Una voce indipendente su economia, stili di vita, ambiente, cultura
Ambiente

Una moratoria sulla cave in Abruzzo

Il Piano regionale delle attività estrattive è ancora una chimera, e dal 1983 si cave in deroga, e senza una pianificazione. La finanziaria regionale 2012 blocca tutto e concede 18 mesi all’amministrazione per mettersi in regola. La maggioranza, però, cerca di far saltare la norma (vedi box)

Se il cambiamento è fatto di piccoli passi, e di obiettivi raggiunti, l’Abruzzo festeggi. Perché, per il momento, non si cava più. L’articolo 29 della legge finanziaria regionale per il 2012, relativo alle “Concessioni in materia di attività estrattiva e di escavazione”, stabilisce che finalmente, a 29 anni dall’approvazione della legge regionale sulle attività estrattive (la n. 54 del 1983) non saranno rilasciate concessioni “per l’apertura di cave di ghiaia, per l’esercizio di nuove attività estrattive e di escavazione, per la coltivazione di cave e torbiere” fino all’approvazione del Piano regionale per l’esercizio delle attività estrattive e di escavazione.

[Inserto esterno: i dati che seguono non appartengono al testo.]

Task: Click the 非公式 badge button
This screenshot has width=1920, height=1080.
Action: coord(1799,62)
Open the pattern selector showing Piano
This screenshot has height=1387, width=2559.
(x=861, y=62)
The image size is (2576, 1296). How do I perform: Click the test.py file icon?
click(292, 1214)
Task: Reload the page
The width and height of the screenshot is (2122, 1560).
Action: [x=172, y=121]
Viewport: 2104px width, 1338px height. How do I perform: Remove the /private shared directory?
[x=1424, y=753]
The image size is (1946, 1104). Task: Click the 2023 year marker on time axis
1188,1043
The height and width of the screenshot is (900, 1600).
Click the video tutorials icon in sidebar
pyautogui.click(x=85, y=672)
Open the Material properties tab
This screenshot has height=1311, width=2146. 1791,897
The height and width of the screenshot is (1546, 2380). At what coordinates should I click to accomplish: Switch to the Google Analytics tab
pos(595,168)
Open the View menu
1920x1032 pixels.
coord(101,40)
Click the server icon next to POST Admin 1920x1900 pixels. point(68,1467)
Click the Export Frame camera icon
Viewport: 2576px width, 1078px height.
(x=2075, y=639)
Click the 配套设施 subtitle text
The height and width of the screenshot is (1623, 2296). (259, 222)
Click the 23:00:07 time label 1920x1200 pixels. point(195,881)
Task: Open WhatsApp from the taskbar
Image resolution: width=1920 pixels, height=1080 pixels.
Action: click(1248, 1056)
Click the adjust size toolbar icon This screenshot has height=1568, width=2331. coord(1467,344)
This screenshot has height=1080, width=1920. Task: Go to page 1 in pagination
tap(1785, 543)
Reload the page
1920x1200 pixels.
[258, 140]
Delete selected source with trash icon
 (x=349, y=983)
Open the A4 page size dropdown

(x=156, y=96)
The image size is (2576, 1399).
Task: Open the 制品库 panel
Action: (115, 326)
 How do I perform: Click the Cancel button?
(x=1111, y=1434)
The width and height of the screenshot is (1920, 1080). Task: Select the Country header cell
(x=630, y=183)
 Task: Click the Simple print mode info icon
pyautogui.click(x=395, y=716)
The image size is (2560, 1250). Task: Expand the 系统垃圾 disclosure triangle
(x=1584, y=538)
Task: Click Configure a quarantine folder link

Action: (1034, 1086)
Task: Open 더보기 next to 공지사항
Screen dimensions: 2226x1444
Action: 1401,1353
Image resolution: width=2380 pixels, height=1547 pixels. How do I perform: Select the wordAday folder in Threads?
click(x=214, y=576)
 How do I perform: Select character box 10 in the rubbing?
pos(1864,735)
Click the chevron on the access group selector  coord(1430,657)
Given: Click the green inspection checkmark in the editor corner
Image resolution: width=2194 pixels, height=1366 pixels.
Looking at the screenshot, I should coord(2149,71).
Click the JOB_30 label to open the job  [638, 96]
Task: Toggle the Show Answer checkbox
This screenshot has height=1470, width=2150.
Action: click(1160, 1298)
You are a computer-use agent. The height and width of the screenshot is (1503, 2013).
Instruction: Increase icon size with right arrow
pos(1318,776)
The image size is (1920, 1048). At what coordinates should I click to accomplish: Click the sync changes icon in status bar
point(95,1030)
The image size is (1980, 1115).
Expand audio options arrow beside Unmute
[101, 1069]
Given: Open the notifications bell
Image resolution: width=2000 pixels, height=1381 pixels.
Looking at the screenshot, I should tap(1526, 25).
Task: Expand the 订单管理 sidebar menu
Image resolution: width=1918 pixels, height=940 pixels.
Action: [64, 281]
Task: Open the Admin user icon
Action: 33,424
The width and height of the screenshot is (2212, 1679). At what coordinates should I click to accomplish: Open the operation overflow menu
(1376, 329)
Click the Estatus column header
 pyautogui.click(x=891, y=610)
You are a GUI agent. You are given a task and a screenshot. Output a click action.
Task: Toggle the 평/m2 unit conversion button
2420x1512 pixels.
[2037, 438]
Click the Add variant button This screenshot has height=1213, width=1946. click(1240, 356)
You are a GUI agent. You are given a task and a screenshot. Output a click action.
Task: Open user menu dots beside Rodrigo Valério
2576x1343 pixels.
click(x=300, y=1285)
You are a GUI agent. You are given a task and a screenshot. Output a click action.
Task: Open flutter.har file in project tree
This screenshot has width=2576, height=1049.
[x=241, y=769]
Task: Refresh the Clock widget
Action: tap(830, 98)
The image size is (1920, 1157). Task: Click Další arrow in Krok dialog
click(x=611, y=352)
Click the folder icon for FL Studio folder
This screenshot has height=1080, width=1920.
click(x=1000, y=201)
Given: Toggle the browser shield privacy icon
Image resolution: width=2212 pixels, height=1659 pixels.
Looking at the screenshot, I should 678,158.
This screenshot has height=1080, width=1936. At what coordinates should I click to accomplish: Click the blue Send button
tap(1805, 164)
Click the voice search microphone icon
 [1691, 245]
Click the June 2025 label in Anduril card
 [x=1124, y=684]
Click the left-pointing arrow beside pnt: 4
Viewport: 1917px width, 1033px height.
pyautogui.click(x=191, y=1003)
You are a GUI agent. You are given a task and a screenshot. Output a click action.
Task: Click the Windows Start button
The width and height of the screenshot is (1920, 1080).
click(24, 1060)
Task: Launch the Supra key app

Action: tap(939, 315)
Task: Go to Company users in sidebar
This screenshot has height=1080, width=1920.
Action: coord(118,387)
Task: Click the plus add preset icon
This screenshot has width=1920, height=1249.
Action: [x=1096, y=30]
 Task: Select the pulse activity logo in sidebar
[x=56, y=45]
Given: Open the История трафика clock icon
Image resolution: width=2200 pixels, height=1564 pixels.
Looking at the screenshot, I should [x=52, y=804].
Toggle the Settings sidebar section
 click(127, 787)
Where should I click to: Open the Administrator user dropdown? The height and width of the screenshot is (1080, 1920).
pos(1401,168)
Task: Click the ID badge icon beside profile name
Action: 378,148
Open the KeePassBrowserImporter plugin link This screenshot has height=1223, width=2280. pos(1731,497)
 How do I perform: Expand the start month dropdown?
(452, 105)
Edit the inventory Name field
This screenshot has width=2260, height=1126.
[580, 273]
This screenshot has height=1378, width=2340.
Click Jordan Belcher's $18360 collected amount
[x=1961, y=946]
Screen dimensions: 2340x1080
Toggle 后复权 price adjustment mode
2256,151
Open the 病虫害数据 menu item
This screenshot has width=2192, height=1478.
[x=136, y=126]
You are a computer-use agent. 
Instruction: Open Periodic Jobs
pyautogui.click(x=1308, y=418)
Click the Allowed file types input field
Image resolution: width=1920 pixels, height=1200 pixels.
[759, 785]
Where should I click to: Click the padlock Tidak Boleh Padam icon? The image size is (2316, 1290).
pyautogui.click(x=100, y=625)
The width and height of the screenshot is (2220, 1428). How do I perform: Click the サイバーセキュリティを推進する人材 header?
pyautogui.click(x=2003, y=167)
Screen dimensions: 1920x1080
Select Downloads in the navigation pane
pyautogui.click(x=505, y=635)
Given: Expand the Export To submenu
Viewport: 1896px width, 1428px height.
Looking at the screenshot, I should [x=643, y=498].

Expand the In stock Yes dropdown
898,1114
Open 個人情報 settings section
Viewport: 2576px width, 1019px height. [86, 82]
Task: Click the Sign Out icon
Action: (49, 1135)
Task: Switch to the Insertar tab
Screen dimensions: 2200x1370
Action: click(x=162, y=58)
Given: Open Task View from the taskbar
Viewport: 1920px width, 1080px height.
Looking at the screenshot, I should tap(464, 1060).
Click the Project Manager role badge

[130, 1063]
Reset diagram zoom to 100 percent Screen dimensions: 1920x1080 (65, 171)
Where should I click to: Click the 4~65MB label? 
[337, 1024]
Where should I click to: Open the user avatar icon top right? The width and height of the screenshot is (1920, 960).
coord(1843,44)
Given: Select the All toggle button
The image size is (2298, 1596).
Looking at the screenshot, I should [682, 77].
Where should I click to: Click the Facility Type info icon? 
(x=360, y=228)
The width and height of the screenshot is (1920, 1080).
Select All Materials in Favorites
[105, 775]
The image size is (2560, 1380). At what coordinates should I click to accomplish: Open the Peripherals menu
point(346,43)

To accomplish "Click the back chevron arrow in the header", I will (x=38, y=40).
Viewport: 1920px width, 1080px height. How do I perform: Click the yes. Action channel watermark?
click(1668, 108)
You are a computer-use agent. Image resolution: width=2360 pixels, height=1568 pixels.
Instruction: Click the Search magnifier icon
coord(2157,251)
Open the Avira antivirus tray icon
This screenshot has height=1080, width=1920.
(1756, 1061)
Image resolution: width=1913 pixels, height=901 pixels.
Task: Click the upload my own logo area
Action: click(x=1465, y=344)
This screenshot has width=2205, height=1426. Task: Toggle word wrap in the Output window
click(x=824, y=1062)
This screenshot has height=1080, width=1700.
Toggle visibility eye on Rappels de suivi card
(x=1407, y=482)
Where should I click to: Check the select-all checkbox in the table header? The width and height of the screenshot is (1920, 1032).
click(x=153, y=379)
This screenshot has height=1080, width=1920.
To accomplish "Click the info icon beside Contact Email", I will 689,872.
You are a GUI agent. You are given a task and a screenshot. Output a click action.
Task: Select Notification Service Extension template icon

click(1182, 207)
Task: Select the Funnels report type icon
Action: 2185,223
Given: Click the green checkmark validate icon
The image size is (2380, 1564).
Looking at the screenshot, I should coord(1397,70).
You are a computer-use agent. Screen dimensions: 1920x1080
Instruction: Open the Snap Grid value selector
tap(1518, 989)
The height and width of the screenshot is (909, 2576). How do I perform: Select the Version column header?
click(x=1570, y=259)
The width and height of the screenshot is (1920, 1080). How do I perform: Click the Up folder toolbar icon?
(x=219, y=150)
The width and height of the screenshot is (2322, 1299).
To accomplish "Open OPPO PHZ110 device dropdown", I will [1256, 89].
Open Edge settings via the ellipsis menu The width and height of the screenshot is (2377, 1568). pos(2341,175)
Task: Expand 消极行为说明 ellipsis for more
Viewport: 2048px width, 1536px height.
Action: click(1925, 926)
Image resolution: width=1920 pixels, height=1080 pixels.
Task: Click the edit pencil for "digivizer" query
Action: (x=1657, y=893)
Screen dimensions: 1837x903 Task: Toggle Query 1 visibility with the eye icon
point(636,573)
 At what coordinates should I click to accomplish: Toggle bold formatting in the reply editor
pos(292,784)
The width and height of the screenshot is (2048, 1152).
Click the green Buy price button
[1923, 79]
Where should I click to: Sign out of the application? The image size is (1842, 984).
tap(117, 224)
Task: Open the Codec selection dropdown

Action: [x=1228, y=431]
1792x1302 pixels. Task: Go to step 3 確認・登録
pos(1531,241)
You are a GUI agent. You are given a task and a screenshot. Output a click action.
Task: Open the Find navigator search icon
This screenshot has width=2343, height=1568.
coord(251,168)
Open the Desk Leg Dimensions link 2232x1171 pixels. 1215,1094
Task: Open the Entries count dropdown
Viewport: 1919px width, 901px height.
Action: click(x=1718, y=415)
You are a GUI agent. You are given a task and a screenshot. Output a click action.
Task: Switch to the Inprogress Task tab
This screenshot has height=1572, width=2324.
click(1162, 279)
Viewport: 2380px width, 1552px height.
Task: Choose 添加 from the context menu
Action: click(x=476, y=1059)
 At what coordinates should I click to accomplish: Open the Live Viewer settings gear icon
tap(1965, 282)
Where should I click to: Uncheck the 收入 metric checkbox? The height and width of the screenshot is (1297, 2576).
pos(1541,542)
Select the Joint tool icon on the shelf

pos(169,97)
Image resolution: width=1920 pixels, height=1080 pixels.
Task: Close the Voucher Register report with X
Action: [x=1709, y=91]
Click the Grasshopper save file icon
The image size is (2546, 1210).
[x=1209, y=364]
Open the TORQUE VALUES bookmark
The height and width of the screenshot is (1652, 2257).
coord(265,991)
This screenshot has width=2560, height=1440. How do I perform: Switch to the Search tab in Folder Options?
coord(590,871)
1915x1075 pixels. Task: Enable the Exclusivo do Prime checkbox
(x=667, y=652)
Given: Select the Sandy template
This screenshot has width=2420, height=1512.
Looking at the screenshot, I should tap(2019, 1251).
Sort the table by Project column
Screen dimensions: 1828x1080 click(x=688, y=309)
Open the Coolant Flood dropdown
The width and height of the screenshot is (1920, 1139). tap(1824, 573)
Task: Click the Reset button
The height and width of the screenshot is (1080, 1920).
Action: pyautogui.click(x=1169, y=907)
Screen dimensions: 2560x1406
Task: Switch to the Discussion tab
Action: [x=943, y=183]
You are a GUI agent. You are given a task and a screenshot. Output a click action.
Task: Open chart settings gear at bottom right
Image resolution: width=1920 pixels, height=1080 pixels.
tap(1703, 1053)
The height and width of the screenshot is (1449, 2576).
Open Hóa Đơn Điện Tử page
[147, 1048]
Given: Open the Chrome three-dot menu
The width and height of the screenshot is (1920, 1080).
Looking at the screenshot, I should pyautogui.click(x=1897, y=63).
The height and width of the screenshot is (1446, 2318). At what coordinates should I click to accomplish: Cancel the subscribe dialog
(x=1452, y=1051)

Lo stesso Piano cave -spiega l’articolo, che è frutto di un emendamento presentato dai consiglieri regionali Maurizio Acerbo (di Rifondazione) e Antonio Saia (dei Comunisti Italiani)- dovrà “essere approvato dal Consiglio regionale, su proposta della Giunta regionale, entro 18 mesi a decorrere dalla data di entrata in vigore della presente legge”. 
Finalmente, cioè, dovrebbe essere superata una situazione di gestione transitoria che dura da quasi tre decenni. Il comma 2 dell’articolo 29 spiega che “la sospensione di cui al comma 1 si applica anche per le concessioni in corso di rilascio per l’apertura di nuove cave di ghiaia, per l’esercizio di nuove attività estrattive e per la coltivazione di cave e torbiere”. Infine, “le richieste di concessioni per l’apertura di nuove cave di ghiaia, per l’esercizio di nuove attività estrattive e di escavazione, per la coltivazione di cave e torbiere presentate successivamente all’entrata in vigore della presente legge sono dichiarate non più procedibili fino all’approvazione del Piano regionale di cui al comma 1”.  
La moratoria non è piaciuta a Confindustria, Ance (Associazione nazionale costruttori edili) Abruzzo e Confapi (Confederazione italiana della piccola e media industria privata), che hanno inviato una lettera al presidente della Regione Gianni Chiodi, manifestando la propria contrarietà a una norma che metterebbe in ginocchio un settore che rappresenta “circa il 10% del P.I.L. Regionale” e produce “gran parte delle materie prime per l’edilizia e garantendo occupazione e reddito direttamente ad oltre 6.500 dipendenti, che diventano oltre 15.000 considerando il cospicuo indotto sviluppato”. Numeri frutto di autorizzazioni comunali, che hanno fatto dell’Abruzzo "la gran cava d’Italia", come racconta il paragrafo dedicato alla situazione della regione nel libro Le conseguenze del cemento (p. 73).